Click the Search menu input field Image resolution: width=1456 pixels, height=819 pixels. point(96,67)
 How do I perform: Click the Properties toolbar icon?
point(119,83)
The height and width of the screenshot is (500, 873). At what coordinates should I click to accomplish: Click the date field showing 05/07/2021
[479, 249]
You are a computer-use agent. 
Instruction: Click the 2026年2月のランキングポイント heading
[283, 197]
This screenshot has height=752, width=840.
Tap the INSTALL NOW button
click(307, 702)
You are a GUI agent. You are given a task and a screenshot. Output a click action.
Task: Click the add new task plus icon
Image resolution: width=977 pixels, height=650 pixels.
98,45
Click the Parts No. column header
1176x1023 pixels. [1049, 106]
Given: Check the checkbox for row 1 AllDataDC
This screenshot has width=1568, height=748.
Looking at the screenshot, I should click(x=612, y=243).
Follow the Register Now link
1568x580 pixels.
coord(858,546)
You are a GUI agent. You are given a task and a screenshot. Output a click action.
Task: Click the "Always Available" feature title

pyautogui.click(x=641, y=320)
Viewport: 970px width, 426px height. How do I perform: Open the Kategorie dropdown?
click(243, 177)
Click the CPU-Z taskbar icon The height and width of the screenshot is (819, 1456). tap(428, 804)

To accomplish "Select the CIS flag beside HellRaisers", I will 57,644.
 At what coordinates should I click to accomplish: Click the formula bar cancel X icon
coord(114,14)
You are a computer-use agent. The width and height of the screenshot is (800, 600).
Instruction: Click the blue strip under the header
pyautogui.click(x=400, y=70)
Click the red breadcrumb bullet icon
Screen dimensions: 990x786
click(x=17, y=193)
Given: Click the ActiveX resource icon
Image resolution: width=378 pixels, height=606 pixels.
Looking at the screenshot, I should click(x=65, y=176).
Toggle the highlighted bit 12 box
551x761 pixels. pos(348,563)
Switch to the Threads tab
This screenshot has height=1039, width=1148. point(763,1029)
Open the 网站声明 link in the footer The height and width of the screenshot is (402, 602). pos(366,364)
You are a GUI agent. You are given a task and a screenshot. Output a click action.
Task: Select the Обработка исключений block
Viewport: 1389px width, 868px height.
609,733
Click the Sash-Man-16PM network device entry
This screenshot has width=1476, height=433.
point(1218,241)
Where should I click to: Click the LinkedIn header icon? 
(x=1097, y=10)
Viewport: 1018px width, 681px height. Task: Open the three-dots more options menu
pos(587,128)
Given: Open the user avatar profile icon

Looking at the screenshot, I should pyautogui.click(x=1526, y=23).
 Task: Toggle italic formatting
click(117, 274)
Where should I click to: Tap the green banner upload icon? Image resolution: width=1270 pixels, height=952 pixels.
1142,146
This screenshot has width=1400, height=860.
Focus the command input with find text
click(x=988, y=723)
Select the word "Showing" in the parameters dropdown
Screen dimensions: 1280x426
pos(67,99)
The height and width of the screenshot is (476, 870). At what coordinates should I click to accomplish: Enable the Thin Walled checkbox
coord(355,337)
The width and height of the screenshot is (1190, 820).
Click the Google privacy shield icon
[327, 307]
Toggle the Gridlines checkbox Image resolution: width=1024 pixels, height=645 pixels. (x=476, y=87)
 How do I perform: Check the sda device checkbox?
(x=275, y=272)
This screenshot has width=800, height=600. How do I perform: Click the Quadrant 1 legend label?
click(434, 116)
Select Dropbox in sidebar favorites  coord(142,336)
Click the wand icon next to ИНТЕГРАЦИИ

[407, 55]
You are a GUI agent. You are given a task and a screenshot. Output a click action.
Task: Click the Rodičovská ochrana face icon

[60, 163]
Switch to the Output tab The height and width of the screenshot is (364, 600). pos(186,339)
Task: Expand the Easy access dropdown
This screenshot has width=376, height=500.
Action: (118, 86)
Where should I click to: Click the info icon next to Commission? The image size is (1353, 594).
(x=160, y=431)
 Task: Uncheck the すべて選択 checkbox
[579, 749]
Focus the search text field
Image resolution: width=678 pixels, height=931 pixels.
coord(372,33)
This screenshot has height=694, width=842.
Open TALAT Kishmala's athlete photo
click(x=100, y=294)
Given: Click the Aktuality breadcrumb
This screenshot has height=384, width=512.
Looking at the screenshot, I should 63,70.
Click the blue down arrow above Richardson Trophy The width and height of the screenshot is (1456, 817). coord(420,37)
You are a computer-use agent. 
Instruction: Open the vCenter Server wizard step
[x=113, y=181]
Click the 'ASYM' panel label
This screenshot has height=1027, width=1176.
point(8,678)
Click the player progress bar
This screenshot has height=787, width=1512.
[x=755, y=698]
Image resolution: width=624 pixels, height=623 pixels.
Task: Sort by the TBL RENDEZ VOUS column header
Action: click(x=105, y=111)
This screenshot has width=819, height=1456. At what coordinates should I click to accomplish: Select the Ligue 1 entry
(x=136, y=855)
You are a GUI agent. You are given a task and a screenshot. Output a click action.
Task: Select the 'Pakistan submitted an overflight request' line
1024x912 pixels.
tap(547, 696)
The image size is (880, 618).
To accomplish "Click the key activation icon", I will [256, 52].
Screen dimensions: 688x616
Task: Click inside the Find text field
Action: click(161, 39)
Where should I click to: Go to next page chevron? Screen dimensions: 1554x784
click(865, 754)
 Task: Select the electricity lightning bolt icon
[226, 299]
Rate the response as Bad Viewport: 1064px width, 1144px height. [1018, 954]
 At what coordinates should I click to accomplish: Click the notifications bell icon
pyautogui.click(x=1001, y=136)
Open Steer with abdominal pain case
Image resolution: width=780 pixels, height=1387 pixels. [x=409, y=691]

========

● CHALLENGE
Return all of the data above again, line for line, unchanged.

● WRITTEN ANSWER
Click the Search menu input field Image resolution: width=1456 pixels, height=819 pixels. point(96,67)
 How do I perform: Click the Properties toolbar icon?
point(119,83)
The height and width of the screenshot is (500, 873). At what coordinates should I click to accomplish: Click the date field showing 05/07/2021
[479, 249]
You are a computer-use agent. 
Instruction: Click the 2026年2月のランキングポイント heading
[283, 197]
This screenshot has height=752, width=840.
Tap the INSTALL NOW button
click(307, 702)
You are a GUI agent. You are given a task and a screenshot. Output a click action.
Task: Click the add new task plus icon
Image resolution: width=977 pixels, height=650 pixels.
98,45
Click the Parts No. column header
1176x1023 pixels. [1049, 106]
Given: Check the checkbox for row 1 AllDataDC
This screenshot has width=1568, height=748.
Looking at the screenshot, I should click(x=612, y=243).
Follow the Register Now link
1568x580 pixels.
coord(858,546)
You are a GUI agent. You are given a task and a screenshot. Output a click action.
Task: Click the "Always Available" feature title

pyautogui.click(x=641, y=320)
Viewport: 970px width, 426px height. How do I perform: Open the Kategorie dropdown?
click(243, 177)
Click the CPU-Z taskbar icon The height and width of the screenshot is (819, 1456). tap(428, 804)

To accomplish "Select the CIS flag beside HellRaisers", I will 57,644.
 At what coordinates should I click to accomplish: Click the formula bar cancel X icon
coord(114,14)
You are a computer-use agent. The width and height of the screenshot is (800, 600).
Instruction: Click the blue strip under the header
pyautogui.click(x=400, y=70)
Click the red breadcrumb bullet icon
Screen dimensions: 990x786
click(x=17, y=193)
Given: Click the ActiveX resource icon
Image resolution: width=378 pixels, height=606 pixels.
Looking at the screenshot, I should click(x=65, y=176).
Toggle the highlighted bit 12 box
551x761 pixels. pos(348,563)
Switch to the Threads tab
This screenshot has height=1039, width=1148. point(763,1029)
Open the 网站声明 link in the footer The height and width of the screenshot is (402, 602). pos(366,364)
You are a GUI agent. You are given a task and a screenshot. Output a click action.
Task: Select the Обработка исключений block
Viewport: 1389px width, 868px height.
609,733
Click the Sash-Man-16PM network device entry
This screenshot has width=1476, height=433.
point(1218,241)
Where should I click to: Click the LinkedIn header icon? 
(x=1097, y=10)
Viewport: 1018px width, 681px height. Task: Open the three-dots more options menu
pos(587,128)
Given: Open the user avatar profile icon

Looking at the screenshot, I should pyautogui.click(x=1526, y=23).
 Task: Toggle italic formatting
click(117, 274)
Where should I click to: Tap the green banner upload icon? Image resolution: width=1270 pixels, height=952 pixels.
1142,146
This screenshot has width=1400, height=860.
Focus the command input with find text
click(x=988, y=723)
Select the word "Showing" in the parameters dropdown
Screen dimensions: 1280x426
pos(67,99)
The height and width of the screenshot is (476, 870). At what coordinates should I click to accomplish: Enable the Thin Walled checkbox
coord(355,337)
The width and height of the screenshot is (1190, 820).
Click the Google privacy shield icon
[327, 307]
Toggle the Gridlines checkbox Image resolution: width=1024 pixels, height=645 pixels. (x=476, y=87)
 How do I perform: Check the sda device checkbox?
(x=275, y=272)
This screenshot has width=800, height=600. How do I perform: Click the Quadrant 1 legend label?
click(434, 116)
Select Dropbox in sidebar favorites  coord(142,336)
Click the wand icon next to ИНТЕГРАЦИИ

[407, 55]
You are a GUI agent. You are given a task and a screenshot. Output a click action.
Task: Click the Rodičovská ochrana face icon

[60, 163]
Switch to the Output tab The height and width of the screenshot is (364, 600). pos(186,339)
Task: Expand the Easy access dropdown
This screenshot has width=376, height=500.
Action: (118, 86)
Where should I click to: Click the info icon next to Commission? The image size is (1353, 594).
(x=160, y=431)
 Task: Uncheck the すべて選択 checkbox
[579, 749]
Focus the search text field
Image resolution: width=678 pixels, height=931 pixels.
coord(372,33)
This screenshot has height=694, width=842.
Open TALAT Kishmala's athlete photo
click(x=100, y=294)
Given: Click the Aktuality breadcrumb
This screenshot has height=384, width=512.
Looking at the screenshot, I should 63,70.
Click the blue down arrow above Richardson Trophy The width and height of the screenshot is (1456, 817). coord(420,37)
You are a computer-use agent. 
Instruction: Open the vCenter Server wizard step
[x=113, y=181]
Click the 'ASYM' panel label
This screenshot has height=1027, width=1176.
point(8,678)
Click the player progress bar
This screenshot has height=787, width=1512.
[x=755, y=698]
Image resolution: width=624 pixels, height=623 pixels.
Task: Sort by the TBL RENDEZ VOUS column header
Action: click(x=105, y=111)
This screenshot has width=819, height=1456. At what coordinates should I click to accomplish: Select the Ligue 1 entry
(x=136, y=855)
You are a GUI agent. You are given a task and a screenshot. Output a click action.
Task: Select the 'Pakistan submitted an overflight request' line
1024x912 pixels.
tap(547, 696)
The image size is (880, 618).
To accomplish "Click the key activation icon", I will [256, 52].
Screen dimensions: 688x616
Task: Click inside the Find text field
Action: click(161, 39)
Where should I click to: Go to next page chevron? Screen dimensions: 1554x784
click(865, 754)
 Task: Select the electricity lightning bolt icon
[226, 299]
Rate the response as Bad Viewport: 1064px width, 1144px height. [1018, 954]
 At what coordinates should I click to accomplish: Click the notifications bell icon
pyautogui.click(x=1001, y=136)
Open Steer with abdominal pain case
Image resolution: width=780 pixels, height=1387 pixels. [x=409, y=691]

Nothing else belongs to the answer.